SpikePingpong: Spike Vision-based Fast-Slow Pingpong Robot System¶

Conference: ICLR 2026
OpenReview: https://openreview.net/forum?id=d08yOXs1Dl
Code: Not yet public (promised to be open-sourced after acceptance)
Area: Robotics / Embodied AI
Keywords: Spike camera, Fast-slow dual system, Ping-pong robot, Imitation learning, High-speed manipulation

TL;DR¶

SpikePingpong integrates the high-frequency vision of a spike camera into a "fast-slow dual-system" perception framework. System 1 utilizes a standard RGB-D camera combined with a physical model for rapid point-of-fall prediction, while System 2 employs a spike camera to train a neural calibrator for correcting physical errors.
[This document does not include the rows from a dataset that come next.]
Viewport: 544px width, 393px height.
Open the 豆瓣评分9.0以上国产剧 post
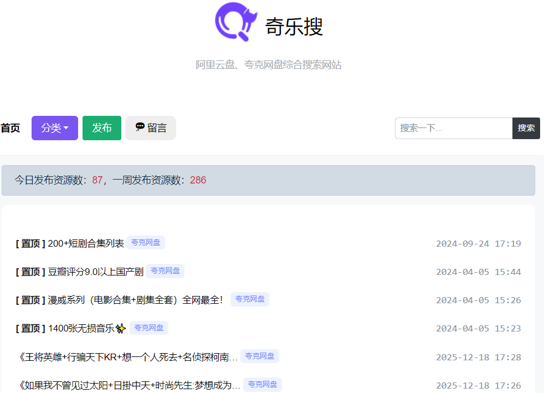95,272
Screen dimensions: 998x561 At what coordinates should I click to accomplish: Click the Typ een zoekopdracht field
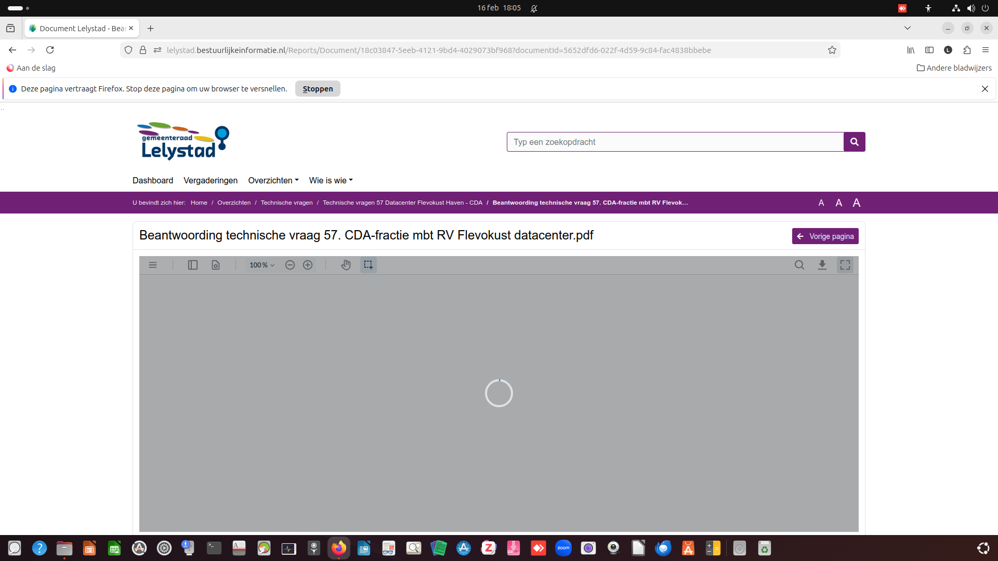coord(675,142)
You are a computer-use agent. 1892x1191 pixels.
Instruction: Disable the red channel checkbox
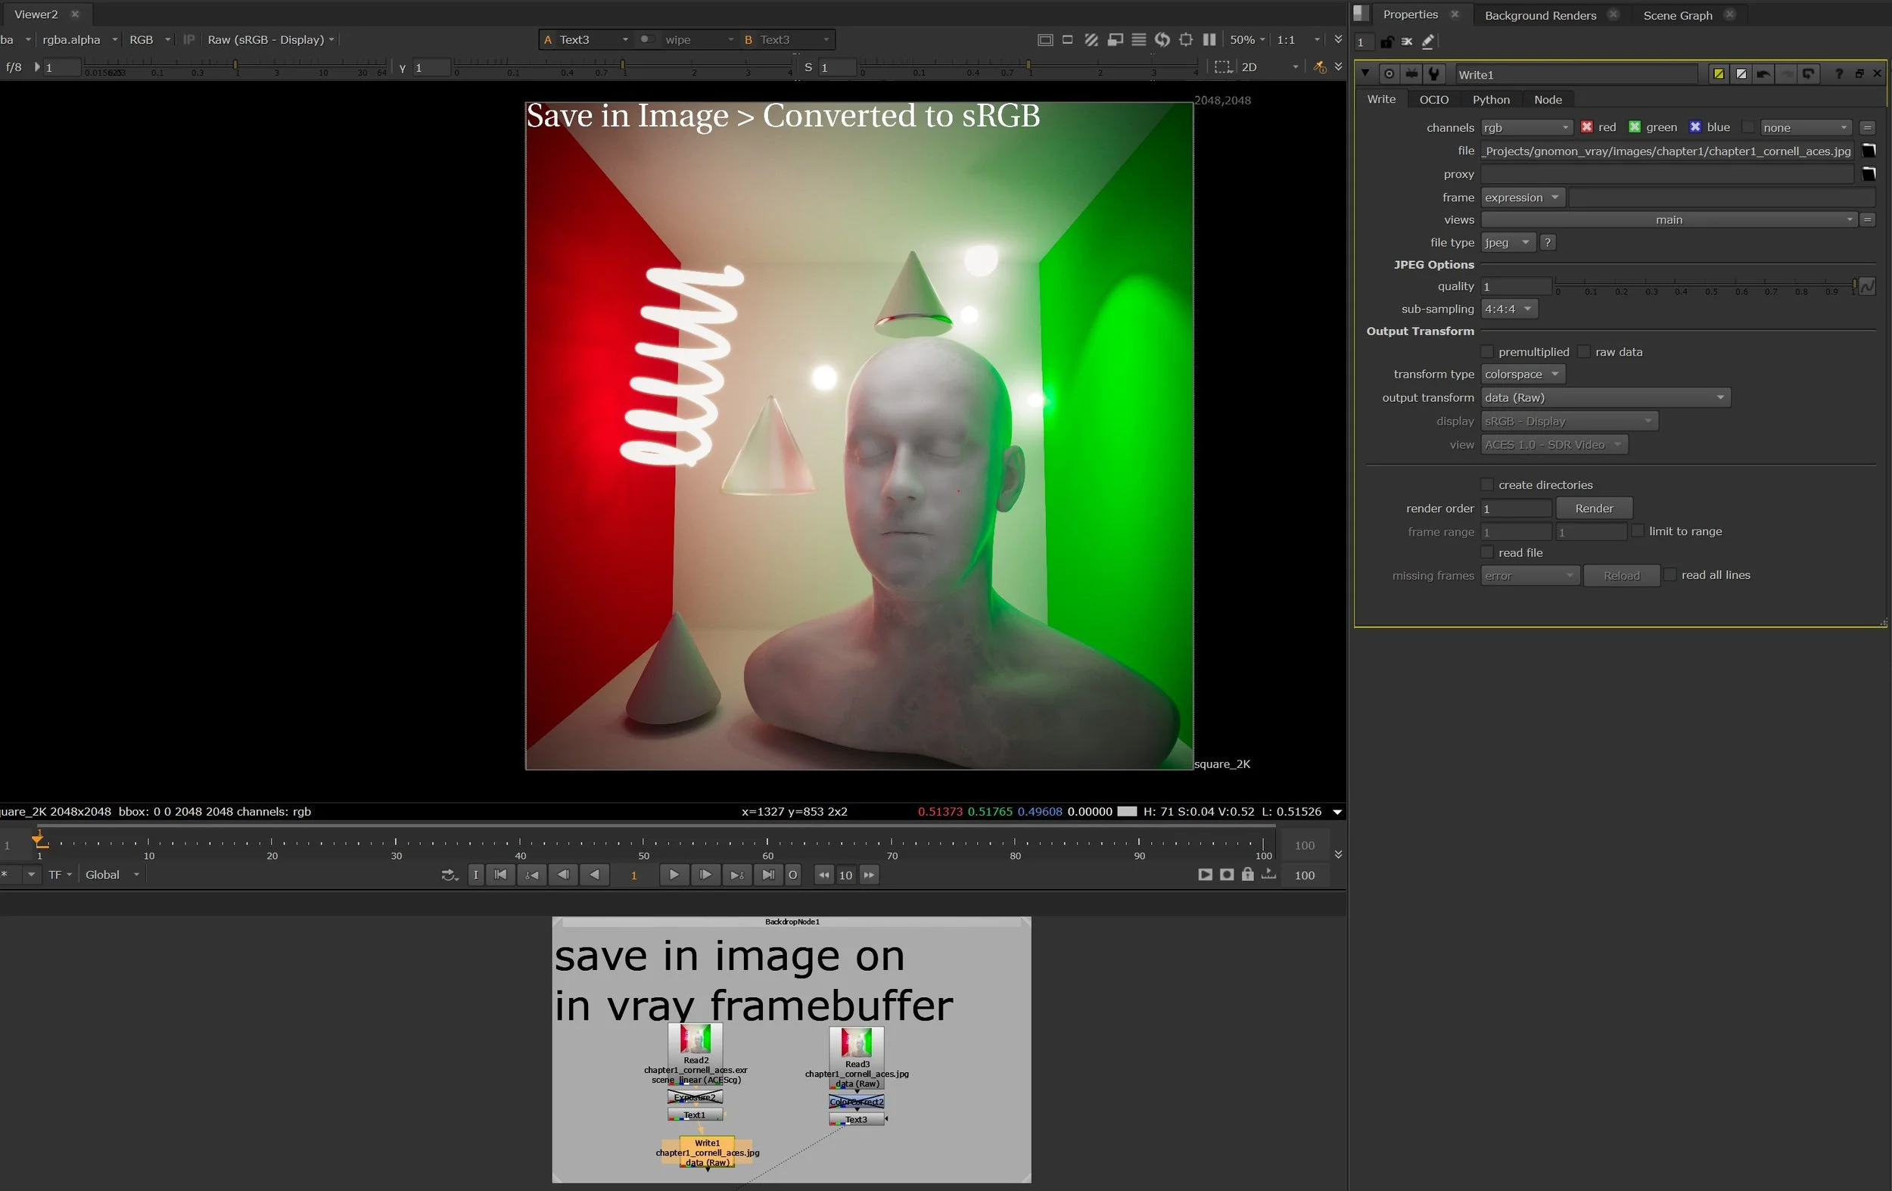tap(1587, 126)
Combined with the IMPACT module for imitation learning to control the return zone, the system achieves a return hit rate of 92% in a 30cm area and 70% in a 20cm area on a real ABB robotic arm, significantly exceeding human averages.

Background & Motivation¶

Background: Most research in robotic manipulation is confined to static or slow-moving objects, where tasks like tabletop grasping or slow placement involve simple dynamics and predictable behaviors. Table tennis is widely recognized as an ideal testbed for high-speed dynamic manipulation—it compresses millisecond-level perception, millisecond-level prediction, precise motor control, and real-time tactical planning into a seemingly simple game, representing a typical manifestation of Moravec’s paradox.

Limitations of Prior Work: Existing table tennis robots fall into two categories, each with critical flaws. Control-based methods (perception-prediction-control pipeline) rely on precise physical modeling and pre-calibration; while mathematically rigorous, they cannot adapt to real-world perturbations like ball spin or air resistance. Learning-based methods (Reinforcement Learning / Imitation Learning) are theoretically more flexible but suffer severely from the sim-to-real gap; policies trained in simulation often fail on real hardware, especially as subtle factors like spin and contact dynamics are difficult to replicate in simulation. Furthermore, both approaches typically require expensive high-precision vision systems, as ordinary RGB cameras produce significant motion blur with high-speed balls, leading to inaccurate position estimation and trajectory prediction.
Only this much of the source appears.